I primi grandi cantieri
La piccola azienda di Rosolini si fa conoscere e -siamo negli anni settanta – conosce i primi successi come le 500 finestre, porte e persiane realizzate per un cantiere ad Avola. Così nel 1975 Latino inaugura il nuovo capannone. Sono gli anni che il sistemista bresciano Metra, avendo colto la potenzialità del mercato siciliano, installa con lungimiranza uno stabilimento di estrusione a Ragusa, a pochi chilometri da Rosolini. Da allora Metra e Latino sono tutt’uno legati in un sodalizio che continua al giorno d’oggi. Serramento dopo serramento, negli anni Novanta arrivano le facciate continue. I primi cantieri sono la Cassa Edile e il Tribunale di Siracusa. Mantenendo rigorosamente una dimensione artigianale. Sempre a metà degli anni Novanta arriva il titolo di Cavaliere.

Il coronamento di 70 anni di impegno

Passano gli anni. Il figlio ingegnere torna in Sicilia dopo un proficuo e lungo periodo di permanenza nell’Ufficio tecnico di Metra e poi in Metra Ragusa. Apre uno studio di progettazione dedicato alle facciate continue che lavora in tutta Italia. E cura la parte tecnico-gestionale dell’azienda assieme al fratello avv. Michele. “Il futuro ora è loro “, dice compiaciuto papà Vincenzo ma anche un po’ preoccupato: “In Sicilia sono spariti tanti produttori di serramenti in alluminio”.

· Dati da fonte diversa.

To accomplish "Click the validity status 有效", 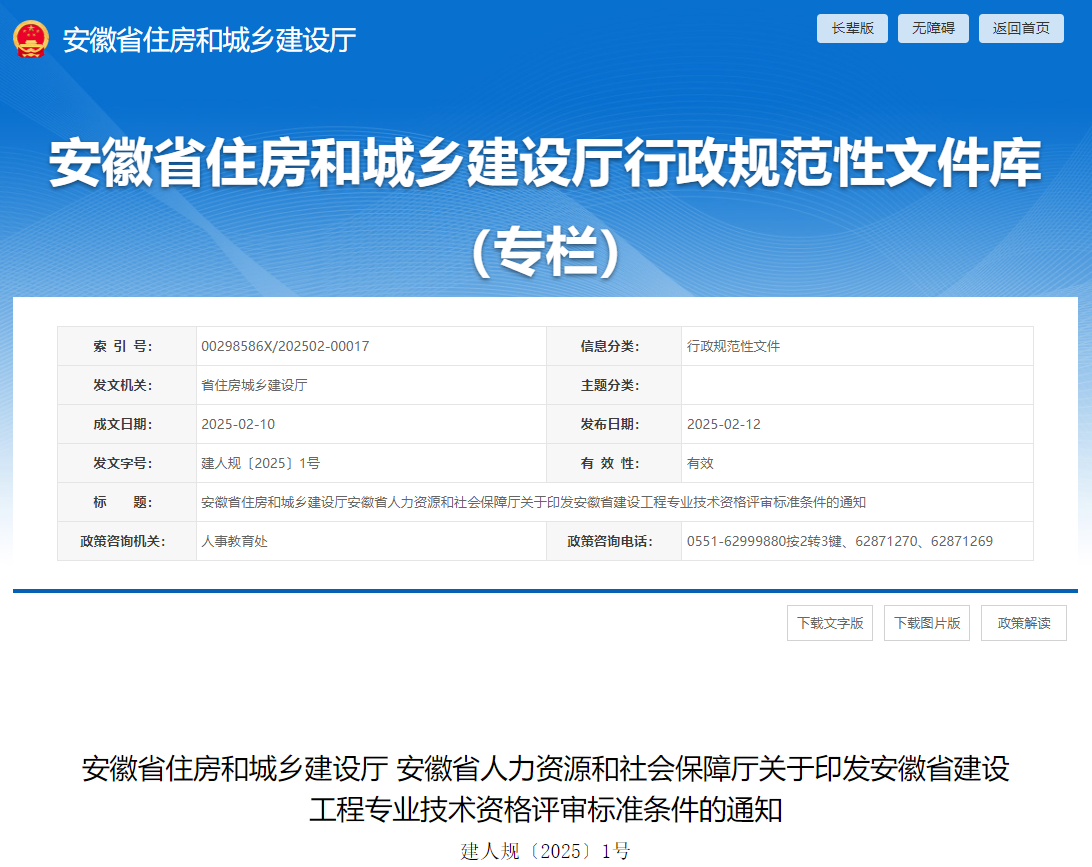I will (700, 462).
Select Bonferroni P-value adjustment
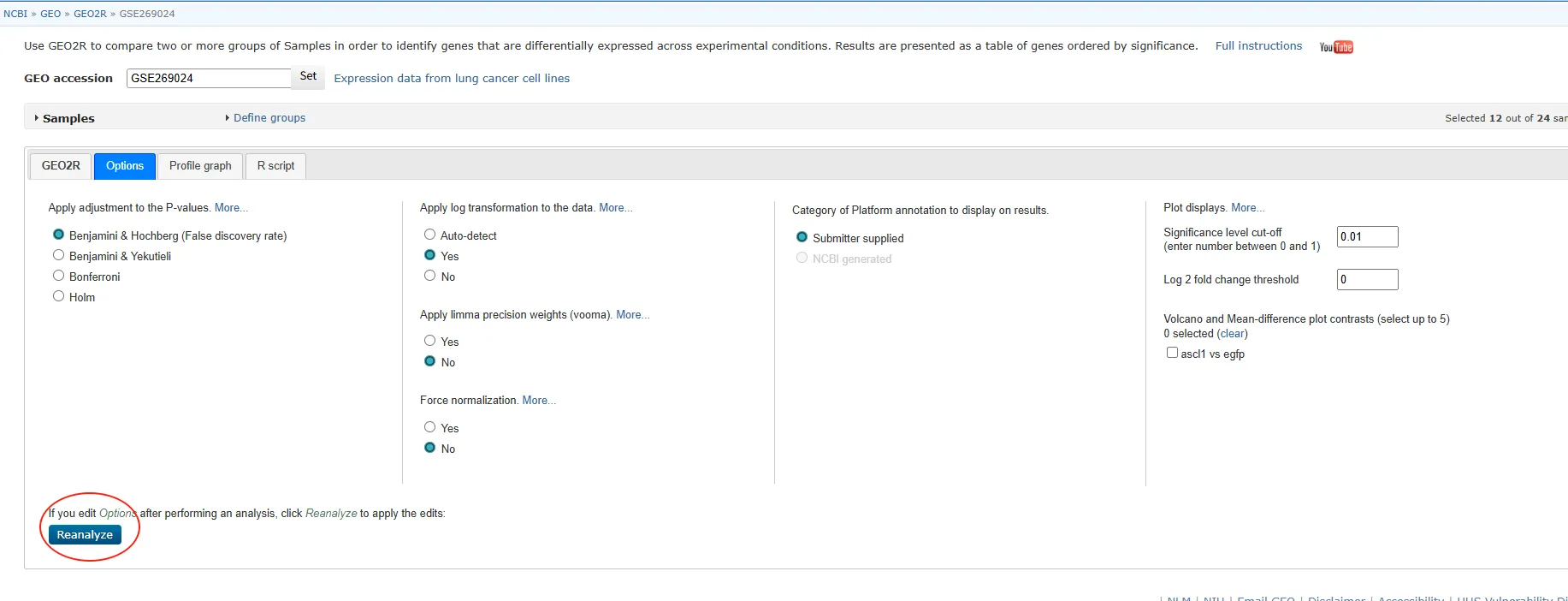The image size is (1568, 601). point(59,277)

L’apice di una lunga carriera
La storia dell’artigiano Vincenzo, ricca di eventi, gioie e pure tribulazioni, in occasione dell’ultimo Made Expo, lo scorso novembre, trova un doveroso e pubblico riconoscimento quando Metra gli conferisce una targa per i 70 anni di “impegno, fiducia e collaborazione” durante la cerimonia di premiazione del 23° Concorso Internazionale d’Autore Metra Building. Il tutto fra gli applausi dei presenti tra cui tanti colleghi. Un riconoscimento conferito a Vincenzo in fondo era, idealmente, un premio dato anche a loro stessi. Tutti o quasi tutti sono o sono stati artigiani di successo come Vincenzo.